(Dataset entries)
====================
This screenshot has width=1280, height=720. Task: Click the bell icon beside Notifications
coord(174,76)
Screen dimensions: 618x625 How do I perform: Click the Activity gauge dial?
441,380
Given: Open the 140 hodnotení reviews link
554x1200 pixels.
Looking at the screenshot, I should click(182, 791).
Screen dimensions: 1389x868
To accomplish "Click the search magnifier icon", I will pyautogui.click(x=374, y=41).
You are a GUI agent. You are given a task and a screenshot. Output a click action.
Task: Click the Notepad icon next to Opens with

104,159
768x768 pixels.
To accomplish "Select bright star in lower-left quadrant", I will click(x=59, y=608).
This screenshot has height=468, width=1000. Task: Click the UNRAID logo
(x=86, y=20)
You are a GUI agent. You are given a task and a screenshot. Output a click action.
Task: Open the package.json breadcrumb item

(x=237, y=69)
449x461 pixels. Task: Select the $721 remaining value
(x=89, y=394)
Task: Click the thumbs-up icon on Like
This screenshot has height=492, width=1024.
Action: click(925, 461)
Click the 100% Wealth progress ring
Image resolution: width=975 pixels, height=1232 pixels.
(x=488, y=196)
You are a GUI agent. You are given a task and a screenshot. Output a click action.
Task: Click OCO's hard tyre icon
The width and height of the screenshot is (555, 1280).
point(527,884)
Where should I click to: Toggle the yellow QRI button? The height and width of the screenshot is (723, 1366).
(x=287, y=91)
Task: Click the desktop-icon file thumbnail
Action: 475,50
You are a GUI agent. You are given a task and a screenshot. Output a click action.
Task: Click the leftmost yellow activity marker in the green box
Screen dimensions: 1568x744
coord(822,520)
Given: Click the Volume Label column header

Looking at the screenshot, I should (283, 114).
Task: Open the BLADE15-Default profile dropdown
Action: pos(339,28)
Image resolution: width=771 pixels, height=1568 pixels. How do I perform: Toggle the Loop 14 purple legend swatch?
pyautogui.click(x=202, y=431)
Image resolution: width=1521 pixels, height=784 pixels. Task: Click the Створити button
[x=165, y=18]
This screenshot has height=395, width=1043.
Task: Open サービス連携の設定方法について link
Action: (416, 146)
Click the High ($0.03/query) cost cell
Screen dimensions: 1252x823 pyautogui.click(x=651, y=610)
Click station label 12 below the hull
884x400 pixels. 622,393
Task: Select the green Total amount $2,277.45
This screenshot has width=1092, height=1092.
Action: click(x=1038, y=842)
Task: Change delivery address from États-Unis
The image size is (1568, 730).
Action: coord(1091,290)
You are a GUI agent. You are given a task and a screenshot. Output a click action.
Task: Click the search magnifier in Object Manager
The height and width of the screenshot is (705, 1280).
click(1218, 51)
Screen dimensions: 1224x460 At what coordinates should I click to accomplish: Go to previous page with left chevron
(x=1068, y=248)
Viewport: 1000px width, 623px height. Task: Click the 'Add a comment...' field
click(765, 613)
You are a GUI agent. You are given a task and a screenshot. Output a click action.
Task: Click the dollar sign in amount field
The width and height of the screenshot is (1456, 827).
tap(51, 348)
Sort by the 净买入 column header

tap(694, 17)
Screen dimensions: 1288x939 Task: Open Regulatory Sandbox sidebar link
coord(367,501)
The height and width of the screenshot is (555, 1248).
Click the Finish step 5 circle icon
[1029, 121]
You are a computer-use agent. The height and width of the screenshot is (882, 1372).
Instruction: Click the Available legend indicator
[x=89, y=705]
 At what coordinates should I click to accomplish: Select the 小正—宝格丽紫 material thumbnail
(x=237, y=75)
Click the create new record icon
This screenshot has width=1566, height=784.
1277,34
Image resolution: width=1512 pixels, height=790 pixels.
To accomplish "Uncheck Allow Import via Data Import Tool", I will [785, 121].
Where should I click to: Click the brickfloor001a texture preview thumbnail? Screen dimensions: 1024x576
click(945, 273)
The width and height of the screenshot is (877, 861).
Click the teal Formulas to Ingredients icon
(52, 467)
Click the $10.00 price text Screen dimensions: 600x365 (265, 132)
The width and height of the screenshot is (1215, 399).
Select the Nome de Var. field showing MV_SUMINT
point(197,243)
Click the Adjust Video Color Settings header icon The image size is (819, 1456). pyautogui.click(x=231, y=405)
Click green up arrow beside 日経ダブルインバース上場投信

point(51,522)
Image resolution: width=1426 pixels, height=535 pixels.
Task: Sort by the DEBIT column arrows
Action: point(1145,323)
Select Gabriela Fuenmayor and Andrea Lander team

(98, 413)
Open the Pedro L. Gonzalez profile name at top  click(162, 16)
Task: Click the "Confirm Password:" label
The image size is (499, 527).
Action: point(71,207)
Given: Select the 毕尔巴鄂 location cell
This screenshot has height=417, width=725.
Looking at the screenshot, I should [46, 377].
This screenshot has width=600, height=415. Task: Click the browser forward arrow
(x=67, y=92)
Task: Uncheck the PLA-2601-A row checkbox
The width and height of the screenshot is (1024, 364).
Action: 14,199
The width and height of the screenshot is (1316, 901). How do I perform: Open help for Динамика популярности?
====================
Required work: The only reply wanted is the number of lines in the records above containing the word "search".

Task answer: 2